# Work item:
Every line from the line containing "This screenshot has height=393, width=1173." through the final line below must be returned exactly, and no other line.
━━━
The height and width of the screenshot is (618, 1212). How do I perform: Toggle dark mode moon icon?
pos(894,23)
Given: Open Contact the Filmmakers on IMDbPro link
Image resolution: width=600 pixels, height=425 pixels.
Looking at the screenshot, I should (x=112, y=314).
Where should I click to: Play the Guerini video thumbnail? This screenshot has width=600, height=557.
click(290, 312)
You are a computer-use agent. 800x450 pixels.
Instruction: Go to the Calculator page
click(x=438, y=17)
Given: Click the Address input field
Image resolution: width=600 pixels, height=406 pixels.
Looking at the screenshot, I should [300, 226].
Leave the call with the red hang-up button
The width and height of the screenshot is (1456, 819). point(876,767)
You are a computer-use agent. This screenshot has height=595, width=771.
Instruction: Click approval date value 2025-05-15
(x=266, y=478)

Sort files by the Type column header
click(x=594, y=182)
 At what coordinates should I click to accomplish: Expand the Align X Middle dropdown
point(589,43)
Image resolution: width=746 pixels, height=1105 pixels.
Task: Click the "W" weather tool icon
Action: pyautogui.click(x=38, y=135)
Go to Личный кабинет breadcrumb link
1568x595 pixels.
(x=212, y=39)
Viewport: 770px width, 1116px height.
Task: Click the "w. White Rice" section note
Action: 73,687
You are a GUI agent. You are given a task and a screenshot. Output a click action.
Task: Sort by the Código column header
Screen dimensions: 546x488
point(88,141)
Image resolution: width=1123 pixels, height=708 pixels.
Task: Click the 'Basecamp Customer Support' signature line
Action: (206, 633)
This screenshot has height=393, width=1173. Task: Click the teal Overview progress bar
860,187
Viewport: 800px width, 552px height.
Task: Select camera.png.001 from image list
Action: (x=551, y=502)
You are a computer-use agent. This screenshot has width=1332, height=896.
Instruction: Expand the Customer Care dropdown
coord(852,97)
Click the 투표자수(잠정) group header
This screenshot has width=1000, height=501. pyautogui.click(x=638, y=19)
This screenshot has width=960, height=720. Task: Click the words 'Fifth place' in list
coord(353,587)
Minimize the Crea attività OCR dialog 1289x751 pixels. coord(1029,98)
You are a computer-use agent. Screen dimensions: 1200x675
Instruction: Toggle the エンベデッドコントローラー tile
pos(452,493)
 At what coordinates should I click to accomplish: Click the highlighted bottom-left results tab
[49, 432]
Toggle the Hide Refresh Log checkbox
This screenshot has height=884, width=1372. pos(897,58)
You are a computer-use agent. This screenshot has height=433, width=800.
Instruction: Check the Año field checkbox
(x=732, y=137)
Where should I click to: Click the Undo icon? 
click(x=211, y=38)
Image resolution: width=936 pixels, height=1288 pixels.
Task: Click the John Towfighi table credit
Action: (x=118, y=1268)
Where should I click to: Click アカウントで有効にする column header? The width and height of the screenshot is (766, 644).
━━━
# Task result:
This screenshot has height=393, width=1173. Task: Click the teal Overview progress bar
860,187
Viewport: 800px width, 552px height.
Task: Select camera.png.001 from image list
Action: (x=551, y=502)
You are a computer-use agent. This screenshot has width=1332, height=896.
Instruction: Expand the Customer Care dropdown
coord(852,97)
Click the 투표자수(잠정) group header
This screenshot has width=1000, height=501. pyautogui.click(x=638, y=19)
This screenshot has width=960, height=720. Task: Click the words 'Fifth place' in list
coord(353,587)
Minimize the Crea attività OCR dialog 1289x751 pixels. coord(1029,98)
You are a computer-use agent. Screen dimensions: 1200x675
Instruction: Toggle the エンベデッドコントローラー tile
pos(452,493)
 At what coordinates should I click to accomplish: Click the highlighted bottom-left results tab
[49, 432]
Toggle the Hide Refresh Log checkbox
This screenshot has height=884, width=1372. pos(897,58)
You are a computer-use agent. This screenshot has height=433, width=800.
Instruction: Check the Año field checkbox
(x=732, y=137)
Where should I click to: Click the Undo icon? 
click(x=211, y=38)
Image resolution: width=936 pixels, height=1288 pixels.
Task: Click the John Towfighi table credit
Action: (x=118, y=1268)
Where should I click to: Click アカウントで有効にする column header? The width and height of the screenshot is (766, 644).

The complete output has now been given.